## Part of a data file
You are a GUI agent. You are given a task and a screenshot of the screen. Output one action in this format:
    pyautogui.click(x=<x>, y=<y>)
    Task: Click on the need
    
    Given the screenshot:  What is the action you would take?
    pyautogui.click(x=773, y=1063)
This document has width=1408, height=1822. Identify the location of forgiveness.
==
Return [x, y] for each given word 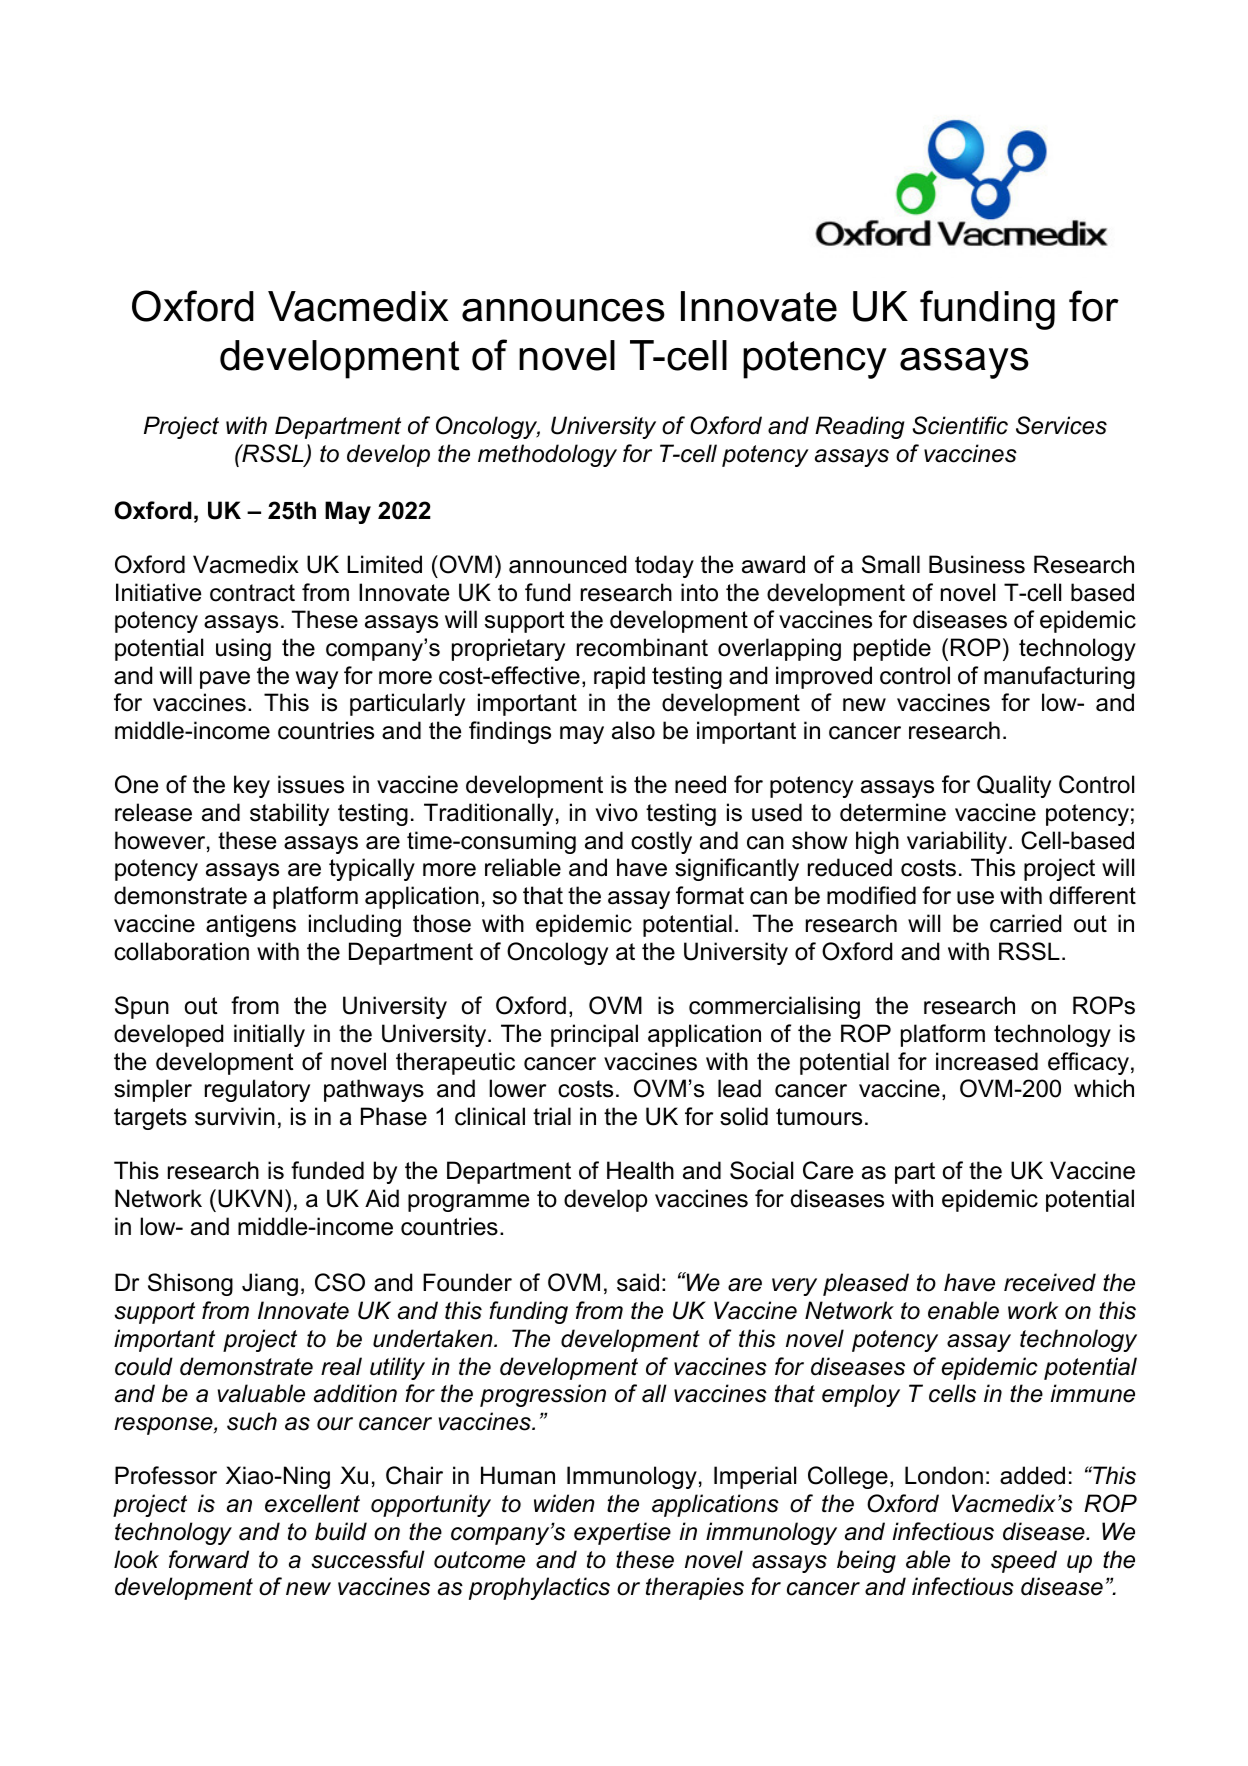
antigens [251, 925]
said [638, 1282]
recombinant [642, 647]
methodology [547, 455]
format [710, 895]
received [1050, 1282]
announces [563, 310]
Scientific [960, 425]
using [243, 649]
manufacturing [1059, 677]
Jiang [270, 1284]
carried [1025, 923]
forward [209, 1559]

## Exercise prompt
Could you update the data, starting with the line that contains "You are a GUI" and going through the line that contains "This document has", so that "screenshot" becomes "screen capture" and nothing else changes, and return only those lines?

## Answer to this task
You are a GUI agent. You are given a task and a screen capture of the screen. Output one action in this format:
    pyautogui.click(x=<x>, y=<y>)
    Task: Click on the need
    
    Given the screen capture:  What is the action you would take?
    pyautogui.click(x=773, y=1063)
This document has width=1408, height=1822. Identify the location of forgiveness.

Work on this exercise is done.